The word “VACATION” has many implications.  For us humans, it means fun, excitement, visiting with relatives and friends, seeing new places, meeting new people, trying new food, experiencing new cultures, etc.  But to our cats?  It means being boarded or staying at home with pet sitters. They might be worried or scared.  We humans worry that our cats will be well taken care of, that they will eat, that they won’t hurt themselves or get sick, that they won’t get depressed or that some unforeseen disaster, like an earthquake or fire would happen in our absence.

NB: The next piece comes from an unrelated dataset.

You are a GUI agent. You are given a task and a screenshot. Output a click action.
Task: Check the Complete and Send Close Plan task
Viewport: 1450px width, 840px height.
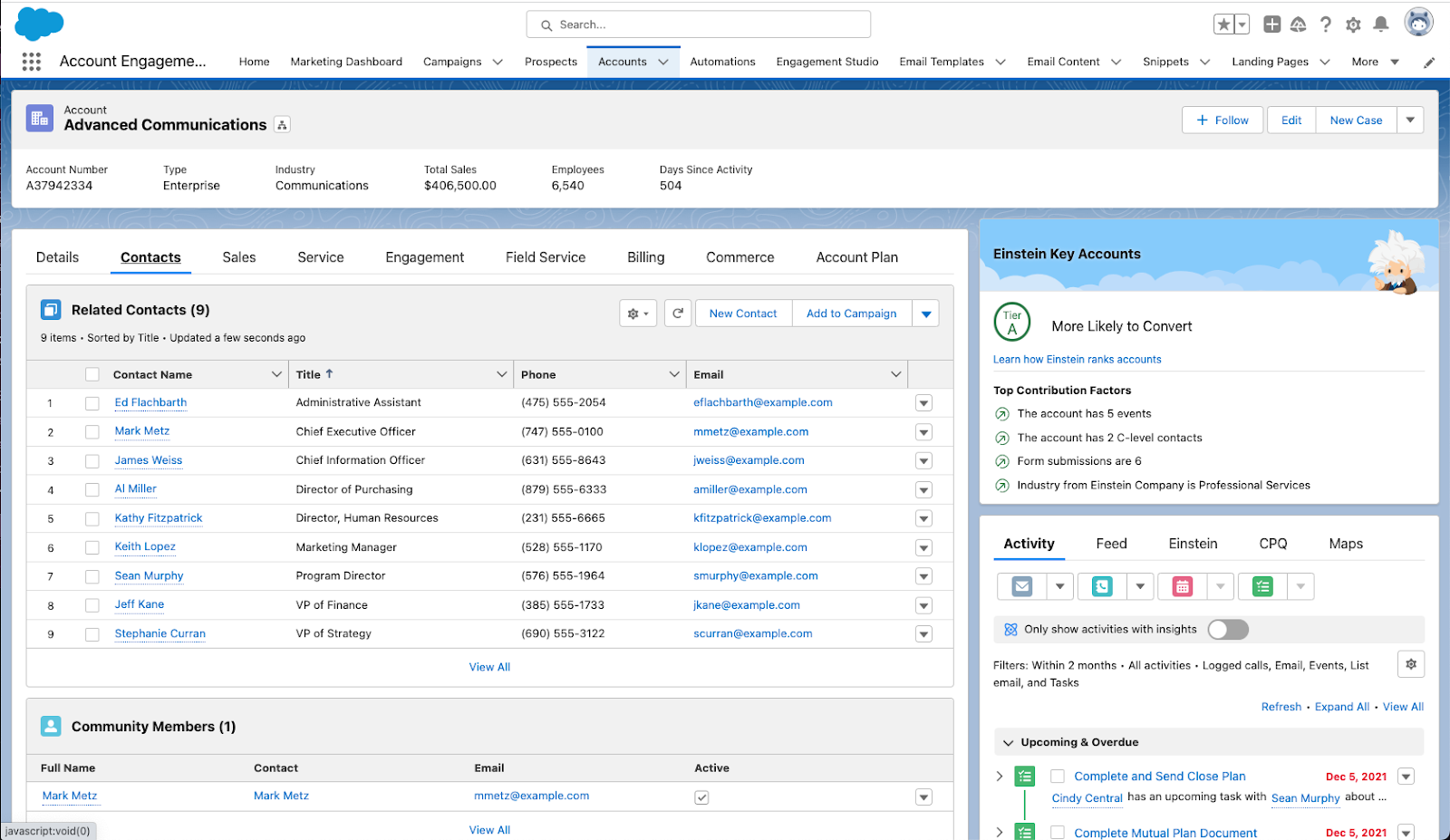1057,777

            However, I am very fortunate.  I only had to board my cats, Charlie and Tigger, (they have both crossed over the bridge) once.  In 2008, we were ordered to evacuate our home because a fire was raging nearby.  I couldn’t get to my vet due to the fire.  My friend, Laurel, was kind enough to make arrangements for Charlie and Tigger to be boarded at her vet.  That was an unusual situation.  Needless to say, it was very stressful for the cats and for me, their human.  After three days, we were all able to return to a slightly sooty home.  But we still had a home.

            Cats do much better in their own home, in their own environment.  I am very lucky.  I have pet sitters that I trust in my home and to care for the Cat Authors.  Some I pay and others I take out to lunch or dinner.  Erika is a vet tech at Animal Specialty Group in Los Angeles.  She is dependable, kind and knows how to medicate a cat if that is needed.  My other friends have or have had cats of their own.  They love cats and I know they will take care of my cats while I am away. 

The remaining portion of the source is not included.